Je suis frappé de voir à quel point il est facile de passer à côté de sa vie, de la voir défiler devant ses yeux, d’avancer d’un pas morne sans se mettre à l’écoute de notre aspiration véritable. Si facile de devenir ce vendeur de nouilles parce que papa l’a voulu ou parce que c’est la case dans laquelle la société nous met et qu’il est trop difficile d’en sortir.


Je trouve que le film Kung Fu Panda traite magnifiquement cette question avec beaucoup d’humour. Po a ce rêve de Kung Fu au sens littéral du terme (c’est la première scène du film)…mais il n’y croit pas et n’ose pas vraiment en parler à son père qui lui est aveuglé par son rêve de le voir reprendre l’entreprise familiale (c’est si souvent le cas dans les dynasties familiales…


Qu’il est dur de ne pas imposer notre vision à nos enfants !). Et pourtant, il a encore cet appel et cette insatisfaction qui lui colle à la peau, cette petite voix qui lui dit : Je ne suis pas à ma place…


Voilà comment Fabrice Midal en parle :

« Tu perçois parfois un appel lancinant.

Pourquoi fais-tu alors semblant de ne rien entendre et retournes-tu à tes occupations ?

La voie consiste, au contraire, à tout laisser de côté pour y répondre.»

Voilà la clé !

Pourquoi nous n’y arrivons pas ?


Je vois essentiellement deux raisons qui apparaissent nettement dans le film.
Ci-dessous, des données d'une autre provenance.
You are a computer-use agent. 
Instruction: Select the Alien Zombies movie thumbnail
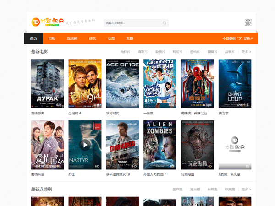click(x=160, y=145)
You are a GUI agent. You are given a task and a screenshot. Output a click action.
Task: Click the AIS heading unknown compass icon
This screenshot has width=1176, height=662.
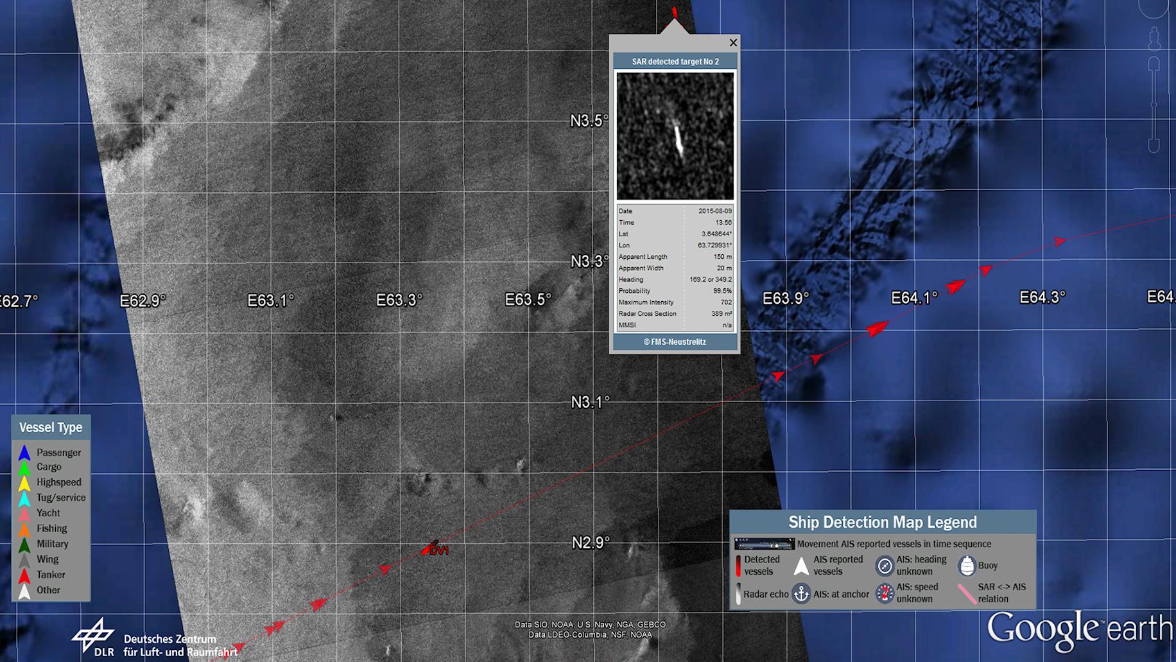[x=885, y=566]
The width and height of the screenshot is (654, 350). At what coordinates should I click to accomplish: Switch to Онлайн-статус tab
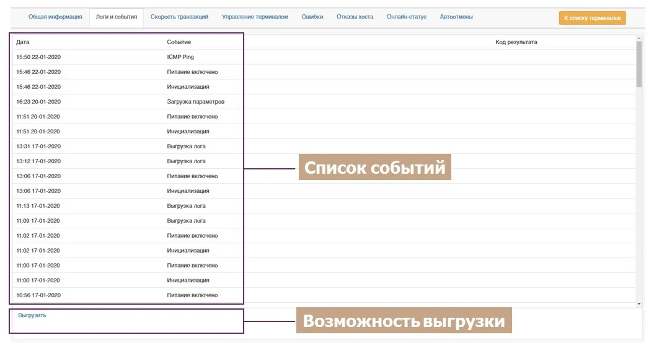(x=407, y=17)
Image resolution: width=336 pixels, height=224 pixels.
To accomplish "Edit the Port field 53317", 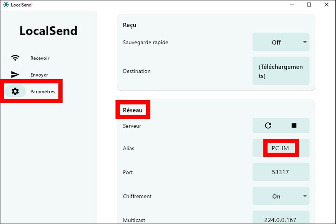I will click(x=281, y=172).
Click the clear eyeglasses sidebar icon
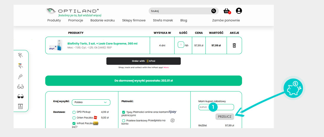 point(20,87)
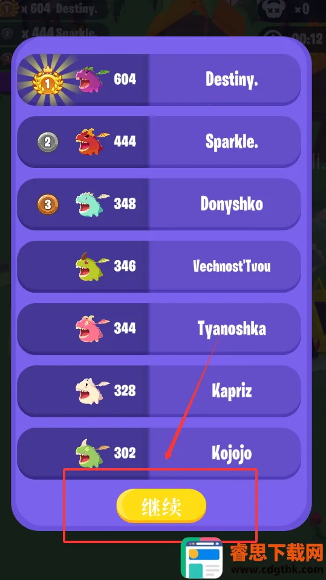Tap the bronze third-place medal

tap(48, 204)
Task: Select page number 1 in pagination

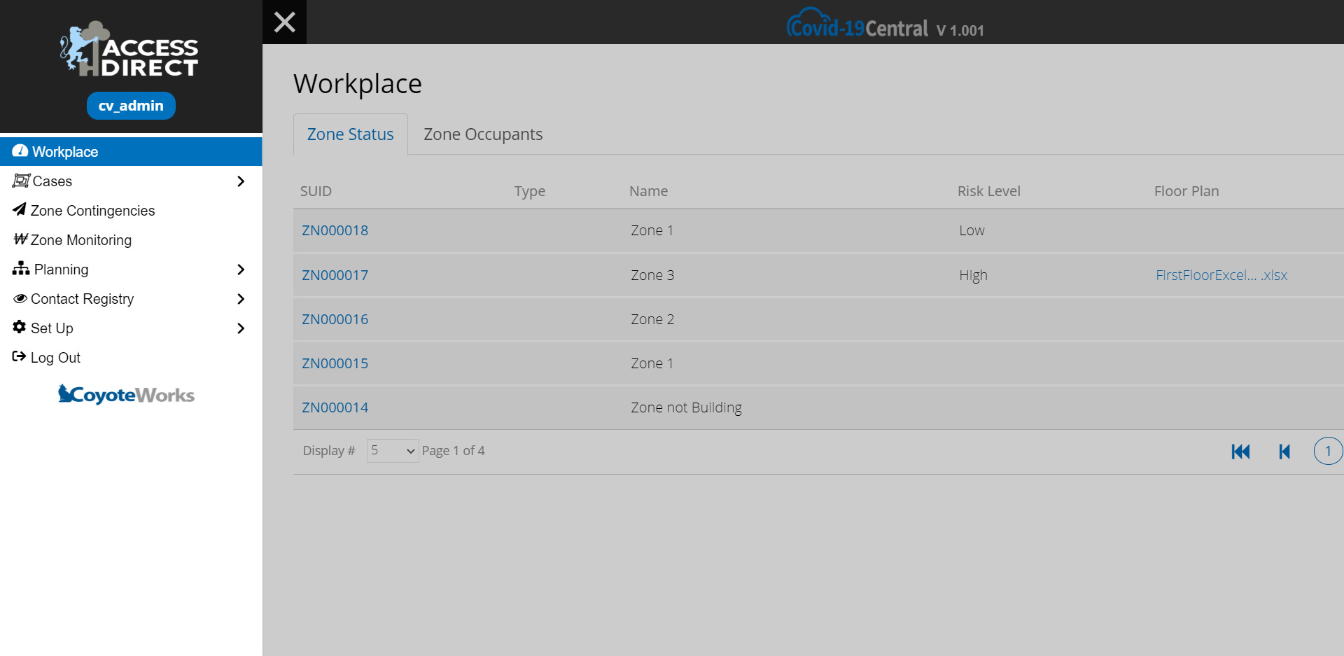Action: 1327,451
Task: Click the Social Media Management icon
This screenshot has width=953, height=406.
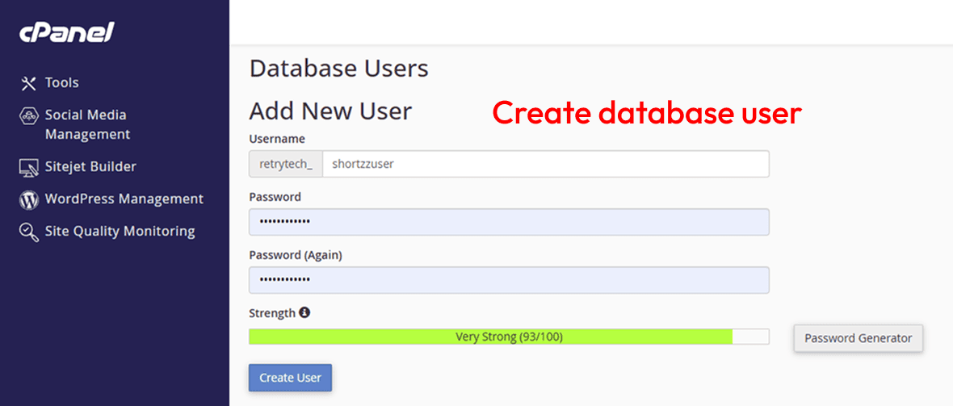Action: pyautogui.click(x=29, y=115)
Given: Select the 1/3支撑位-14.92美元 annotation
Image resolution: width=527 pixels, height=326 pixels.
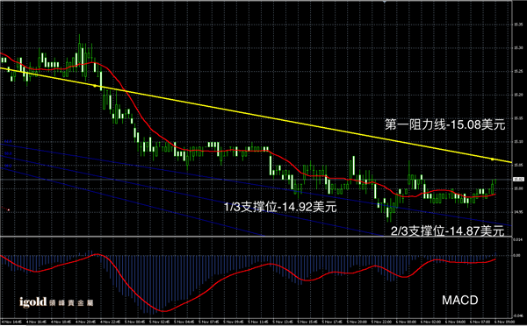Looking at the screenshot, I should [280, 207].
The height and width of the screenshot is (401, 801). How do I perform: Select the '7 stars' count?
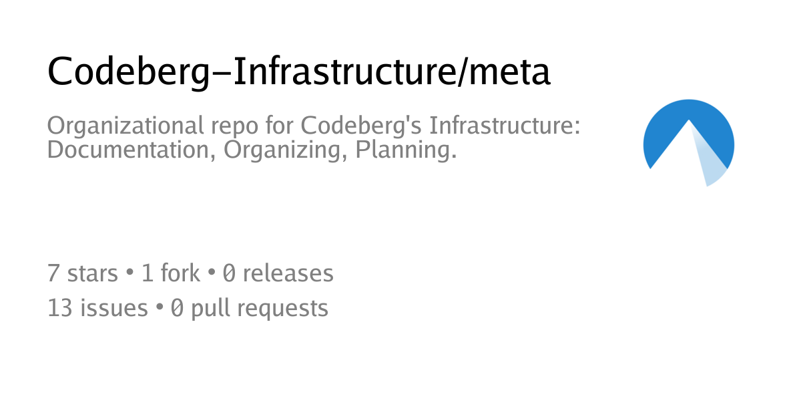pyautogui.click(x=83, y=273)
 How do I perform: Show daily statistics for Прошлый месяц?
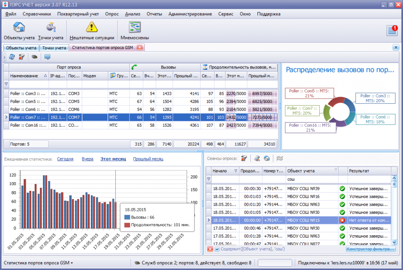pos(148,159)
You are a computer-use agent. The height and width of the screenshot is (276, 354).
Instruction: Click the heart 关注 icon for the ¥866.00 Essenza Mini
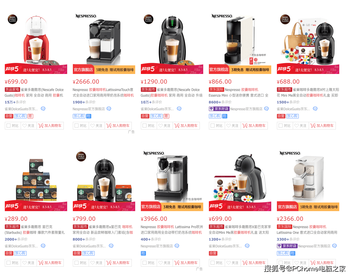click(x=229, y=126)
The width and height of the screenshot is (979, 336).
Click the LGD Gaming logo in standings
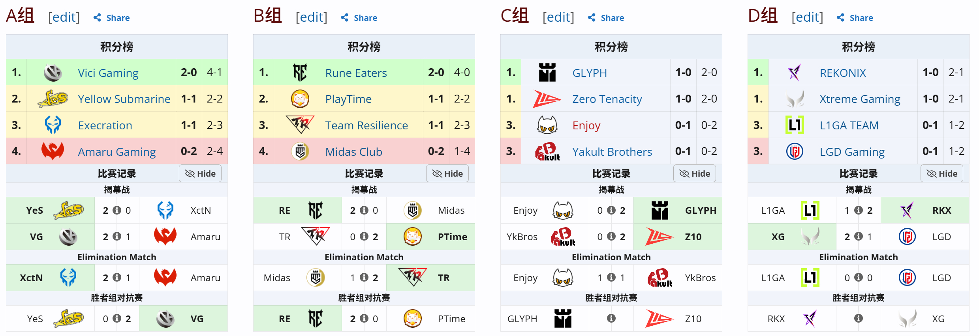[x=794, y=151]
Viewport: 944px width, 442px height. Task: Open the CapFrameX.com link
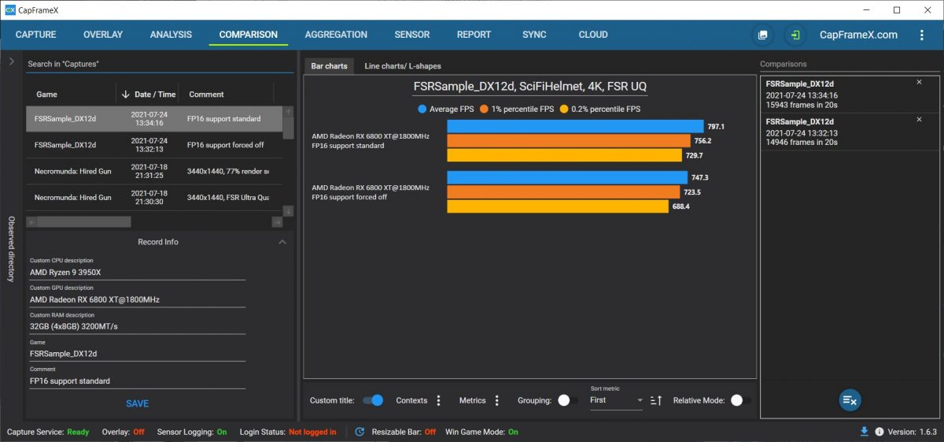click(858, 35)
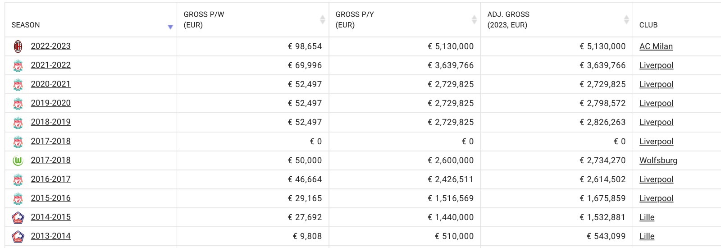Click Liverpool crest beside 2015-2016 season
721x248 pixels.
coord(18,198)
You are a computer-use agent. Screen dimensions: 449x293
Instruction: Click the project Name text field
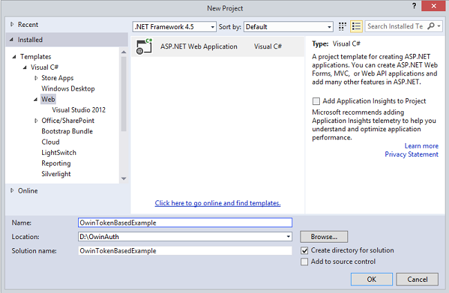point(185,223)
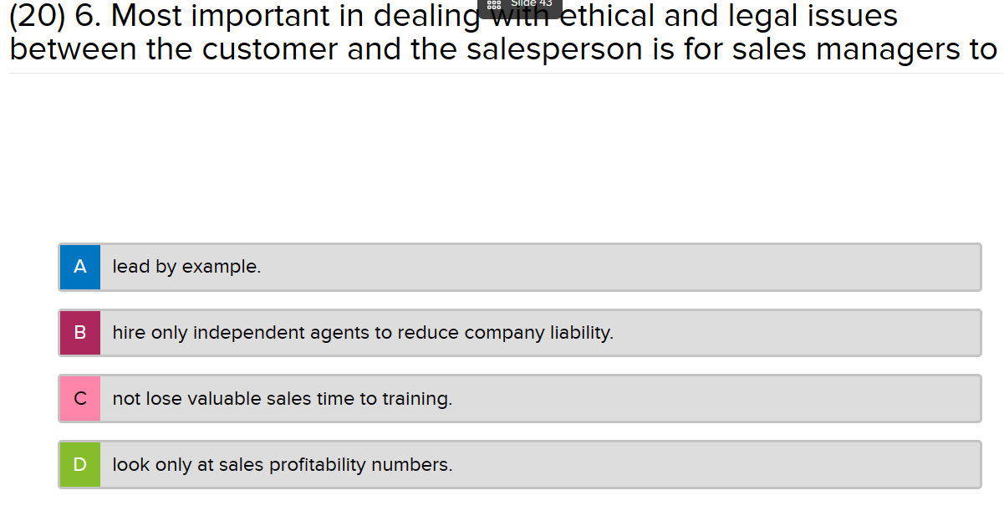Image resolution: width=1004 pixels, height=511 pixels.
Task: Click the magenta "B" letter badge
Action: coord(79,332)
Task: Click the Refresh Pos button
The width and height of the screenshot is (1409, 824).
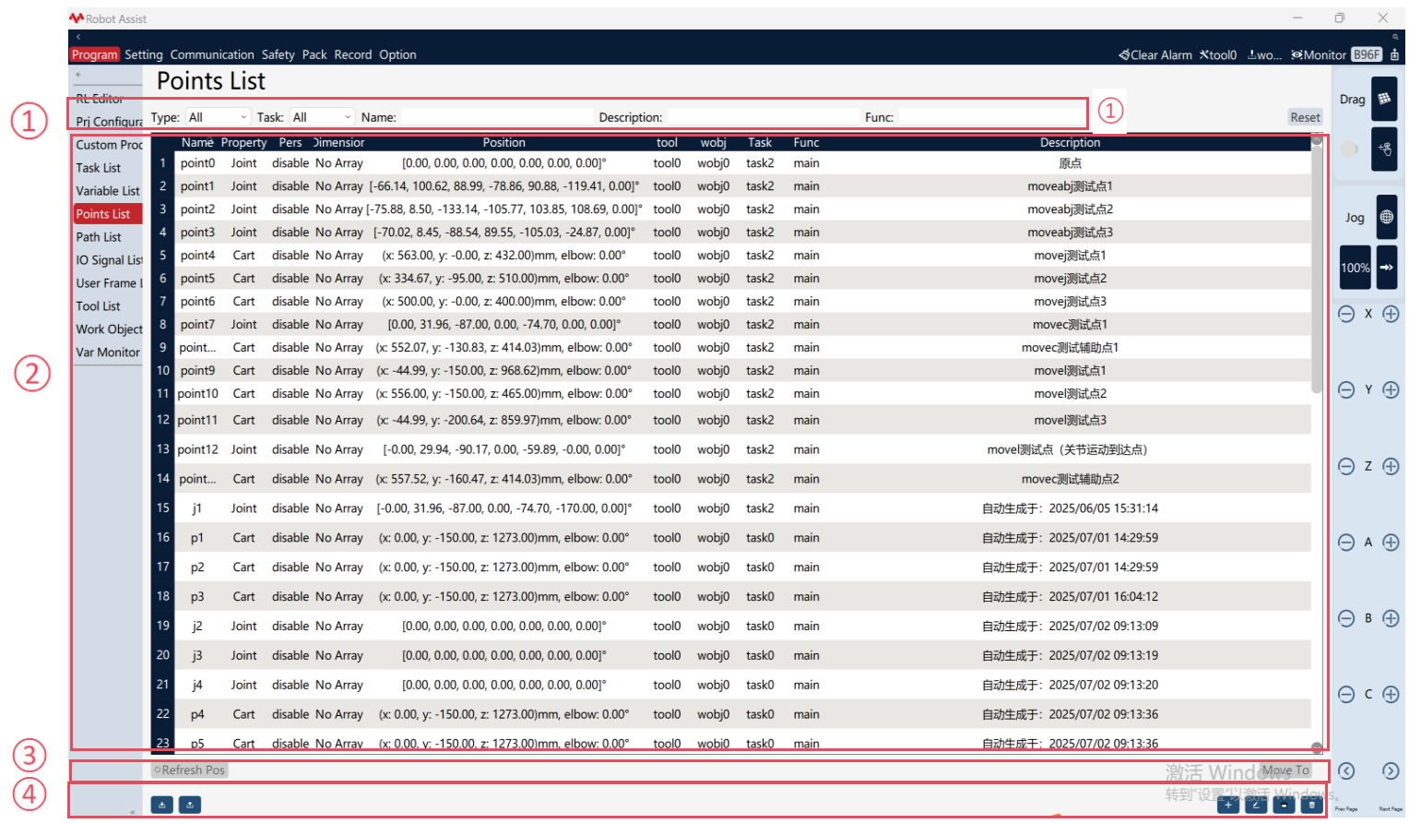Action: (189, 770)
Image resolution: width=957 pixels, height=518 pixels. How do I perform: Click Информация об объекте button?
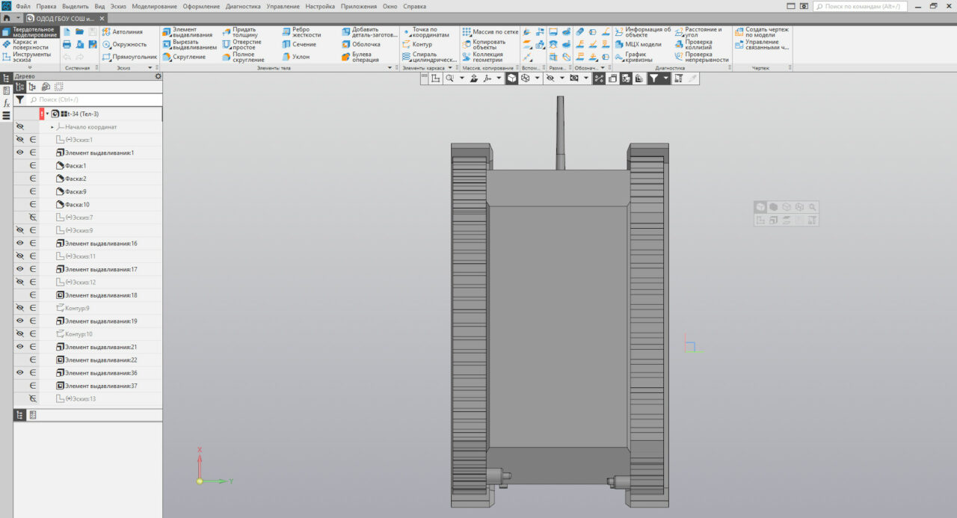click(641, 32)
La première, c’est qu’il est si difficile de sortir de l’image que nous renvoie les autres, notre famille, nos proches. C’est frappant de voir la dureté de Shifu et des Cinq dans le film, qui agissent par jalousie ou qui sont aveuglés par leur croyance.

La deuxième, plus profonde, est que nous ne croyons pas en nous-mêmes. Po ne cesse de se dire qu’il ne peut pas être l’élu, c’est tout simplement impossible.


Ce qui change absolument la donne, c’est la présence d’Oogway qui à la fois voit parfaitement le génie de Po et désarme l’aveuglement de Shifu. Quelle leçon !

La question devient : Comment arriver à s’entourer de personnes comme Oogway qui ne jugent pas sur une image a priori et qui voit notre génie là où nous sommes incapables de le voir ? Car ces personnes qui croisent notre chemin, nous ne les voyons tout simplement pas. Il s’agit encore une fois d’écouter cette petite voix qui nous touche en plein cœur et qui nous dit que quelque chose se joue ici pour nous.


Car la vie nous envoie tant de signes que nous ne voyons pas. Le film en est un écho à de multiples reprises. « There is no accident »…Il est d’ailleurs marquant de voir qu’en particulier maître Shifu est aveuglé, comme si ce chemin était toujours à refaire…

Je vois également deux obstacles à surmonter.

Souvent la montagne est si haute que nous n’osons même pas faire le premier pas (C’est le défi de l’alpiniste !). J’ai toujours été frappé par ces mots de Nelson Mandela : « Je ne me suis jamais dit que j’allais libérer mon peuple, je me suis juste retrouvé à le faire ». Le secret : Ne pas en faire toute une montagne.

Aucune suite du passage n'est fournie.